* ACTIVITY: The entries should be restated word for word.
-- RECORD EXTRACTS follows --
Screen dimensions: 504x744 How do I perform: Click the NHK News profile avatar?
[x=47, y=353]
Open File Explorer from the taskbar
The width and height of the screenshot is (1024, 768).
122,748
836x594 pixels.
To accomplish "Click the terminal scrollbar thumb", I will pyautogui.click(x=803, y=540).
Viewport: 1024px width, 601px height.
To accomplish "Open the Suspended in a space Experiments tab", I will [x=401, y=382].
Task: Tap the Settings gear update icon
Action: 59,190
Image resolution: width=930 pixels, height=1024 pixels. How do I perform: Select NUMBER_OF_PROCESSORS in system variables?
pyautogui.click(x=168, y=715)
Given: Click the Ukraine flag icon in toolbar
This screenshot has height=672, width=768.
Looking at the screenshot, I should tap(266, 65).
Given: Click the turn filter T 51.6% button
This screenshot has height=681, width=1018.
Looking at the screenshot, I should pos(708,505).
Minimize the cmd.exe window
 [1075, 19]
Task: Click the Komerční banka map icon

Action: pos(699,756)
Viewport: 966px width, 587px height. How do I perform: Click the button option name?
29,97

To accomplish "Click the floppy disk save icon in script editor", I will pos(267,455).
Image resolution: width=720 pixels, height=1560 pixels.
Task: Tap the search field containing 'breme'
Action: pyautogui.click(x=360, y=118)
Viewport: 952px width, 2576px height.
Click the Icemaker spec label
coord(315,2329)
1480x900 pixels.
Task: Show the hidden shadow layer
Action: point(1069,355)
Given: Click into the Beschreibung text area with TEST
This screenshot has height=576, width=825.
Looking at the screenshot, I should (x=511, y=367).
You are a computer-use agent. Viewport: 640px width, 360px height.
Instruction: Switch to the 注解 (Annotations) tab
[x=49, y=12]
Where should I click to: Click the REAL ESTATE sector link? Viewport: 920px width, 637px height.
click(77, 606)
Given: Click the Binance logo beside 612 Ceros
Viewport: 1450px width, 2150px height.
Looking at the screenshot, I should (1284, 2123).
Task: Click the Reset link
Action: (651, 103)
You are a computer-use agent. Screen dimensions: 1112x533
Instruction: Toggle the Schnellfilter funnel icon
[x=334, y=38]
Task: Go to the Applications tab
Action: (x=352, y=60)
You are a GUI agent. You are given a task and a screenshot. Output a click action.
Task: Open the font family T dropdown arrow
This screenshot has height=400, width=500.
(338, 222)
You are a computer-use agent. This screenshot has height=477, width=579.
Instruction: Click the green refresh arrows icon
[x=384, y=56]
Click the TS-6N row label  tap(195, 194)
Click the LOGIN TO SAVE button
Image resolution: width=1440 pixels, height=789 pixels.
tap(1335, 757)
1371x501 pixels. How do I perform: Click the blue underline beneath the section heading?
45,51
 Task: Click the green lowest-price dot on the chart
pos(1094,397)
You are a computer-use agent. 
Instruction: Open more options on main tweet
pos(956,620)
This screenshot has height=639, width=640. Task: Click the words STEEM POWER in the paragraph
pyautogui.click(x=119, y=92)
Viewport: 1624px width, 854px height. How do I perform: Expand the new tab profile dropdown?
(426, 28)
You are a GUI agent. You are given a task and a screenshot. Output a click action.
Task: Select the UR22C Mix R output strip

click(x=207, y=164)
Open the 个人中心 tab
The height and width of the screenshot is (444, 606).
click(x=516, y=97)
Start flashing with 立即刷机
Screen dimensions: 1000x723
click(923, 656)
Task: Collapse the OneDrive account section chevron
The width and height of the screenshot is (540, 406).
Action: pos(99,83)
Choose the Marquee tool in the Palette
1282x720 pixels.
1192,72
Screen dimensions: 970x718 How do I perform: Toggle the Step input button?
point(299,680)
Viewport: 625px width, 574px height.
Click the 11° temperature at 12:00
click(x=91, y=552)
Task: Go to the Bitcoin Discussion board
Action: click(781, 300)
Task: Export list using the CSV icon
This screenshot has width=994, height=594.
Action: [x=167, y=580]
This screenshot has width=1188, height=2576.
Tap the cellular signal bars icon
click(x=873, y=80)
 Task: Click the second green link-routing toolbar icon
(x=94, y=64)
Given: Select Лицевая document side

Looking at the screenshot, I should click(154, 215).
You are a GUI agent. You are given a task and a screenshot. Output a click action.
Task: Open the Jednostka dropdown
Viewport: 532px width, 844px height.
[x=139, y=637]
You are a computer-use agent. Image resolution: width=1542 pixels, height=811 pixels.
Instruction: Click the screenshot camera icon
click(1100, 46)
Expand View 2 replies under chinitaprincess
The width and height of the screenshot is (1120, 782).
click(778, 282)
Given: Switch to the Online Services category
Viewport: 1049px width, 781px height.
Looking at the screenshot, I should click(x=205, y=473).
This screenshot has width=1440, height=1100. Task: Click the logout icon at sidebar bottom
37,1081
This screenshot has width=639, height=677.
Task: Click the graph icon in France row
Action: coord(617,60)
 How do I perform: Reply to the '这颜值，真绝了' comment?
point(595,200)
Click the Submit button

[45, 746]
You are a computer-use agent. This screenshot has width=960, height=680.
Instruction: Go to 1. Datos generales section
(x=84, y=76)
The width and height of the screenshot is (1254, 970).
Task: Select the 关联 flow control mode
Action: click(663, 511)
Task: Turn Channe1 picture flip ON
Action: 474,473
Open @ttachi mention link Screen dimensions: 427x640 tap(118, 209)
-- RECORD EXTRACTS concluded --
* FINISHED EXERCISE:
Screen dimensions: 504x744 How do I perform: Click the NHK News profile avatar?
[x=47, y=353]
Open File Explorer from the taskbar
The width and height of the screenshot is (1024, 768).
122,748
836x594 pixels.
To accomplish "Click the terminal scrollbar thumb", I will pyautogui.click(x=803, y=540).
Viewport: 1024px width, 601px height.
To accomplish "Open the Suspended in a space Experiments tab", I will [x=401, y=382].
Task: Tap the Settings gear update icon
Action: 59,190
Image resolution: width=930 pixels, height=1024 pixels. How do I perform: Select NUMBER_OF_PROCESSORS in system variables?
pyautogui.click(x=168, y=715)
Given: Click the Ukraine flag icon in toolbar
This screenshot has height=672, width=768.
Looking at the screenshot, I should tap(266, 65).
Given: Click the turn filter T 51.6% button
This screenshot has height=681, width=1018.
Looking at the screenshot, I should pos(708,505).
Minimize the cmd.exe window
 [1075, 19]
Task: Click the Komerční banka map icon

Action: pos(699,756)
Viewport: 966px width, 587px height. How do I perform: Click the button option name?
29,97

To accomplish "Click the floppy disk save icon in script editor", I will pos(267,455).
Image resolution: width=720 pixels, height=1560 pixels.
Task: Tap the search field containing 'breme'
Action: pyautogui.click(x=360, y=118)
Viewport: 952px width, 2576px height.
Click the Icemaker spec label
coord(315,2329)
1480x900 pixels.
Task: Show the hidden shadow layer
Action: point(1069,355)
Given: Click into the Beschreibung text area with TEST
This screenshot has height=576, width=825.
Looking at the screenshot, I should (x=511, y=367).
You are a computer-use agent. Viewport: 640px width, 360px height.
Instruction: Switch to the 注解 (Annotations) tab
[x=49, y=12]
Where should I click to: Click the REAL ESTATE sector link? Viewport: 920px width, 637px height.
click(77, 606)
Given: Click the Binance logo beside 612 Ceros
Viewport: 1450px width, 2150px height.
Looking at the screenshot, I should (1284, 2123).
Task: Click the Reset link
Action: (651, 103)
You are a computer-use agent. Screen dimensions: 1112x533
Instruction: Toggle the Schnellfilter funnel icon
[x=334, y=38]
Task: Go to the Applications tab
Action: (x=352, y=60)
You are a GUI agent. You are given a task and a screenshot. Output a click action.
Task: Open the font family T dropdown arrow
This screenshot has height=400, width=500.
(338, 222)
You are a computer-use agent. This screenshot has height=477, width=579.
Instruction: Click the green refresh arrows icon
[x=384, y=56]
Click the TS-6N row label  tap(195, 194)
Click the LOGIN TO SAVE button
Image resolution: width=1440 pixels, height=789 pixels.
tap(1335, 757)
1371x501 pixels. How do I perform: Click the blue underline beneath the section heading?
45,51
 Task: Click the green lowest-price dot on the chart
pos(1094,397)
You are a computer-use agent. 
Instruction: Open more options on main tweet
pos(956,620)
This screenshot has height=639, width=640. Task: Click the words STEEM POWER in the paragraph
pyautogui.click(x=119, y=92)
Viewport: 1624px width, 854px height. How do I perform: Expand the new tab profile dropdown?
(426, 28)
You are a GUI agent. You are given a task and a screenshot. Output a click action.
Task: Select the UR22C Mix R output strip

click(x=207, y=164)
Open the 个人中心 tab
The height and width of the screenshot is (444, 606).
click(x=516, y=97)
Start flashing with 立即刷机
Screen dimensions: 1000x723
click(923, 656)
Task: Collapse the OneDrive account section chevron
The width and height of the screenshot is (540, 406).
Action: pos(99,83)
Choose the Marquee tool in the Palette
1282x720 pixels.
1192,72
Screen dimensions: 970x718 How do I perform: Toggle the Step input button?
point(299,680)
Viewport: 625px width, 574px height.
Click the 11° temperature at 12:00
click(x=91, y=552)
Task: Go to the Bitcoin Discussion board
Action: click(781, 300)
Task: Export list using the CSV icon
This screenshot has width=994, height=594.
Action: [x=167, y=580]
This screenshot has width=1188, height=2576.
Tap the cellular signal bars icon
click(x=873, y=80)
 Task: Click the second green link-routing toolbar icon
(x=94, y=64)
Given: Select Лицевая document side

Looking at the screenshot, I should click(154, 215).
You are a GUI agent. You are given a task and a screenshot. Output a click action.
Task: Open the Jednostka dropdown
Viewport: 532px width, 844px height.
[x=139, y=637]
You are a computer-use agent. Image resolution: width=1542 pixels, height=811 pixels.
Instruction: Click the screenshot camera icon
click(1100, 46)
Expand View 2 replies under chinitaprincess
The width and height of the screenshot is (1120, 782).
click(778, 282)
Given: Switch to the Online Services category
Viewport: 1049px width, 781px height.
Looking at the screenshot, I should click(x=205, y=473).
This screenshot has width=1440, height=1100. Task: Click the logout icon at sidebar bottom
37,1081
This screenshot has width=639, height=677.
Task: Click the graph icon in France row
Action: coord(617,60)
 How do I perform: Reply to the '这颜值，真绝了' comment?
point(595,200)
Click the Submit button

[45, 746]
You are a computer-use agent. This screenshot has width=960, height=680.
Instruction: Go to 1. Datos generales section
(x=84, y=76)
The width and height of the screenshot is (1254, 970).
Task: Select the 关联 flow control mode
Action: click(663, 511)
Task: Turn Channe1 picture flip ON
Action: 474,473
Open @ttachi mention link Screen dimensions: 427x640 tap(118, 209)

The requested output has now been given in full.